● **Exercise tasks**
a: In the interview transcript, what word was painted on two of London's principal war memorials, and in what color?
b: From the interview transcript, quote word for word the section from "SIEGEL: And when" up to and including "against the killing.".

● **Passage provided**
ROBERT SIEGEL, HOST:
Now, the repercussions of Lee Rigby's murder in British society, what damage did the gruesome public declaration of responsibility for the killing do to relations between Muslims and other Britains? Well, joining us now is John Burns, London bureau chief for the New York Times. Welcome to the program once again.
JOHN BURNS: It's a pleasure.
SIEGEL: There have been reports of increased attacks on British Muslims since last week. How bad has it been?
BURNS: Well, I don't think we should exaggerate this. There have been perhaps as many as a few dozen cases across the country of doling of graffiti on mosques. Some cases reported of women with hijabs or Muslim headgear being torn off in the street. There has been quite a lot of incidents on Twitter and Facebook, use of social media for anti-Muslim invective and there have been some arrests as a result of that.
There has been, on the other side of this issue, if one could call it that, there's also been some blowback. The two of the principle war memorials in London were daubed with the word Islam in red paint at the weekend. But I think it's fair to say that it's been fairly contained. We're not talking about major public disorder.
SIEGEL: And when we see news footage or read accounts of the far right group, the English Defense League, protesting, is this a group that remains marginal in British life generally or...
SIEGEL: Oh, they are. Very much.
BURNS: Absolutely marginal. They're capable of creating, on occasion in places, this past weekend in the city of Newcastle, an industrial city in the northeast, considerable commotion. They tie down hundreds of police officers who have to separate them from counterdemonstrators. There's some limited scuffling, but not major violence. They are a very marginal group.
SIEGEL: I guess we should just note here that while I've asked you about the backlash and the counter-backlash, a great many people have stepped forward to denounce from all sides, obviously the killing, and also the far right protest against the killing.

● **Information shown**
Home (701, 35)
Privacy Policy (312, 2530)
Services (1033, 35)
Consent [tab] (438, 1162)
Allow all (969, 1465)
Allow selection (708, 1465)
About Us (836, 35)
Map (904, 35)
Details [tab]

● **Solved problems**
a: The word Islam, in red paint.

b:
SIEGEL: And when we see news footage or read accounts of the far right group, the English Defense League, protesting, is this a group that remains marginal in British life generally or...
SIEGEL: Oh, they are. Very much.
BURNS: Absolutely marginal. They're capable of creating, on occasion in places, this past weekend in the city of Newcastle, an industrial city in the northeast, considerable commotion. They tie down hundreds of police officers who have to separate them from counterdemonstrators. There's some limited scuffling, but not major violence. They are a very marginal group.
SIEGEL: I guess we should just note here that while I've asked you about the backlash and the counter-backlash, a great many people have stepped forward to denounce from all sides, obviously the killing, and also the far right protest against the killing.